Oceanic Niño Index (ONI)
- Description
- 3-month running average of sea surface temperature anomalies in the Niño 3.4 region. This measure is used as an indicator of the El Niño–Southern Oscillation phenomenon. Warm (El Niño) and cold (La Niña) phases are defined as a minimum of five consecutive ONI values surpassing a threshold of +/- 0.5°C. You can read more about the ONI here.
- Approved data source
- National Centers for Environmental Information (NCEI)
- Data download code
- Via runtime repository: drivendataorg/water-supply-forecast-rodeo-runtime
- Sample data reading code
- Via runtime repository: drivendataorg/water-supply-forecast-rodeo-runtime
Niño Regions Sea Surface Temperatures
- Description
- Monthly sea surface temperature anomalies in Niño regions. These are additional measures related to the El Niño–Southern Oscillation phenomenon. You can read more about these measures here.
- Approved source
- National Centers for Environmental Information (NCEI)
- Data download code
- Via runtime repository: drivendataorg/water-supply-forecast-rodeo-runtime
- Sample data reading code
- Via runtime repository: drivendataorg/water-supply-forecast-rodeo-runtime
Southern Oscillation Index (SOI)
- Description
- Standardized sea level pressure differences between Tahiti and Darwin, Australia. This measure is used as an indicator of the El Niño–Southern Oscillation phenomenon. The index is negative when there is below-normal air pressure at Tahiti and above-normal air pressure at Darwin, and vice versa when the index is positive. Periods of negative values coincide with El Niño and positive values coincide with La Niña. You can read more about the SOI here.
- Approved source
- National Centers for Environmental Information (NCEI)
- Data download code
- Via runtime repository: drivendataorg/water-supply-forecast-rodeo-runtime
- Sample data reading code
- Via runtime repository: drivendataorg/water-supply-forecast-rodeo-runtime
Madden-Julian Oscillation (MJO) Pentad Indices
- Description
- The Madden-Julian Oscillation is an eastward moving weather pattern with a typical period of 30 to 60 days.
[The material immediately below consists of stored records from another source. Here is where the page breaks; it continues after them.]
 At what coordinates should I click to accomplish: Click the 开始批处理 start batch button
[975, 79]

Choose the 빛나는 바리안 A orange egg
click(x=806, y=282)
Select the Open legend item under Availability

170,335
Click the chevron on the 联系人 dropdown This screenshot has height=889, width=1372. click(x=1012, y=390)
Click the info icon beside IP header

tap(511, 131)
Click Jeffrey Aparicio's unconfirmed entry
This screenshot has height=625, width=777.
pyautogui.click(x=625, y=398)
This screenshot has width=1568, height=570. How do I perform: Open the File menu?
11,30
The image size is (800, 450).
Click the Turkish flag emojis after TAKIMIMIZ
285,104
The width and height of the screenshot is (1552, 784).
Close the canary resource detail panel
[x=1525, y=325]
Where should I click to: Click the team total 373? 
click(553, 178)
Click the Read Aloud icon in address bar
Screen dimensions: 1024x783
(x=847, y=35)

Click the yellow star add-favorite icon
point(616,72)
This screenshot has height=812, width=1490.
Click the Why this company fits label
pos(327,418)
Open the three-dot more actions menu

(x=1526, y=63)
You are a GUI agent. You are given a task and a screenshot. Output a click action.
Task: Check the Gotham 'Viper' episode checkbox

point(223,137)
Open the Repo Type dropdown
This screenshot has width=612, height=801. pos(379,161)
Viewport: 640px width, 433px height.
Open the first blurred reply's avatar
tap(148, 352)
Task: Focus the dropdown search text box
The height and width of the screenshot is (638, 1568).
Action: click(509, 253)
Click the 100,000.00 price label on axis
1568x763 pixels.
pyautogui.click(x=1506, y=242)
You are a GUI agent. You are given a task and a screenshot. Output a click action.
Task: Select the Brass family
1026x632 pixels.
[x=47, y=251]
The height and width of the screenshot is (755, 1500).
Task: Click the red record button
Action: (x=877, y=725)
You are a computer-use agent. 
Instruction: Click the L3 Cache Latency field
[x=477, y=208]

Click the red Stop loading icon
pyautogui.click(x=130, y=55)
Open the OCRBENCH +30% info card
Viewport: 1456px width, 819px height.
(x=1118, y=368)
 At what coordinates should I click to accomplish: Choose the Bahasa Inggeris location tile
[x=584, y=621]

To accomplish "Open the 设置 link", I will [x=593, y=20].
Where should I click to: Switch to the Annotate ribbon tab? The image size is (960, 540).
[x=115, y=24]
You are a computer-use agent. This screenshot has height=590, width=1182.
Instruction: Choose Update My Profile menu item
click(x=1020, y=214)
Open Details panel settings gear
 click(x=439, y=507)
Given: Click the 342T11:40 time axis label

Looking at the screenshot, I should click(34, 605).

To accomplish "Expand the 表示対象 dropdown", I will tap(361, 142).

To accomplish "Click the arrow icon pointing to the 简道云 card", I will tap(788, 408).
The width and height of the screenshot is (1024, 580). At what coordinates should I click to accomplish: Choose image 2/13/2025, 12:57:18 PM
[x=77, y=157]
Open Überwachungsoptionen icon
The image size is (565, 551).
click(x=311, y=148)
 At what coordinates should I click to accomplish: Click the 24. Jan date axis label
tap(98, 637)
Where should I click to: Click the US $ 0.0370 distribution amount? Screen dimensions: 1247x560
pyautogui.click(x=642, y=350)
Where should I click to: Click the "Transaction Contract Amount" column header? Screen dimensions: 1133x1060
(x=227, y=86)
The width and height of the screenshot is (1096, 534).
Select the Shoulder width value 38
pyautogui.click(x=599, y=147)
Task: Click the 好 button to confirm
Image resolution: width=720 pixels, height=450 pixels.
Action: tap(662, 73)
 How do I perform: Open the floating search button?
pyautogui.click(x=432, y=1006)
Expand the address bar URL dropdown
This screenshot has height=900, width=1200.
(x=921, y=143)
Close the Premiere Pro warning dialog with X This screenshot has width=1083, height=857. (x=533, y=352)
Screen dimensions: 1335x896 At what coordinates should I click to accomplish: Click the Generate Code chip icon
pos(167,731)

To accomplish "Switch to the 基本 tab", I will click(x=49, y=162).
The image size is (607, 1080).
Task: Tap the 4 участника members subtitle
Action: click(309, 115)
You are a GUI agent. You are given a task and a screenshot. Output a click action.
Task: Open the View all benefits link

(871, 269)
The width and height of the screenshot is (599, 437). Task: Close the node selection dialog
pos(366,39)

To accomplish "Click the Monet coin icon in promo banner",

The pentad indices are normalized projections of pentad velocity potential on patterns from extended empirical orthogonal function analysis on historical reference data from 1979 to 2000. You can read more about the Madden-Julian Oscillation from Climate.gov, and the methodology for the indices from the CPC.
- Approved source
- Climate Prediction Center (CPC)
- Data download code
- Via runtime repository: drivendataorg/water-supply-forecast-rodeo-runtime
- Sample data reading code
- Via runtime repository: drivendataorg/water-supply-forecast-rodeo-runtime
Pacific North American (PNA) Index
- Description
- The Pacific North American (PNA) pattern is a large-scale weather in the atmospheric circulation over the Pacific Ocean and North America. The index is the projection of the air pressure field on a particular mode from empirical orthogonal function analysis of reference data from 1950 to 2000. You can read more about the PNA pattern from Climate.gov and from NCEI.
- Approved source
- Climate Prediction Center (CPC)
- Data download code
- Via runtime repository: drivendataorg/water-supply-forecast-rodeo-runtime
- Sample data reading code
- Via runtime repository: drivendataorg/water-supply-forecast-rodeo-runtime
Pacific Decadal Oscillation (PDO) Index
- Description
- The Pacific Decadal Oscillation (PDO) is a climate pattern of the Pacific Ocean that is characterized by warm and cool phases in sea surface temperature. It is similar to the El Niño–Southern Oscillation but has a longer time scale, with phases that can persist for 20 to 30 years. The index is calculated from projecting sea surface temperatures on the first principal component of reference data from 1900 to 1993. You can read more about the PDO index from JISAO or from NCEI.
- Approved source
- National Centers for Environmental Information (NCEI)
- Data download code
- Via runtime repository: drivendataorg/water-supply-forecast-rodeo-runtime
- Sample data reading code
- Via runtime repository: drivendataorg/water-supply-forecast-rodeo-runtime
Vegetation conditions
MODIS Vegetation Indices
- Description
- The Moderate Resolution Imaging Spectroradiometer (MODIS) is an instrument on the Terra and Aqua spacecraft. The Vegetation Indices 16-day data product includes global Normalized Difference Vegetation Index (NDVI) and Enhanced Vegetation Index (EVI) measures of vegetation. For more information, see this product's catalog entry and example notebook from the Microsoft Planetary Computer.
- Approved source
- Microsoft Planetary Computer (https://planetarycomputer.microsoft.com/api/stac/v1/collections/modis-13A1-061)
- Hindcast data available
- Preceding October 1 through July 21 for each forecast year in Hindcast test set for STAC items that spatially intersect with the forecast site drainage basins
- Data download code
- Via runtime repository: drivendataorg/water-supply-forecast-rodeo-runtime
- Direct API access permitted
- For additional items, you are permitted to directly download via the Planetary Computer API
Land and Elevation
Copernicus DEM GLO-90
- Description
- The Copernicus Digital Elevation Model (DEM) is an elevation dataset that represents the surface of the Earth, including buildings, infrastructure, and vegetation. The data comes from the TanDEM-X mission. The GLO-90 data product has a horizontal resolution of approximately 90 meters. For more information, see this product's catalog entry and example notebook from the Microsoft Planetary Computer.
- Approved source
- Microsoft Planetary Computer (https://planetarycomputer.microsoft.com/api/stac/v1/collections/cop-dem-glo-90)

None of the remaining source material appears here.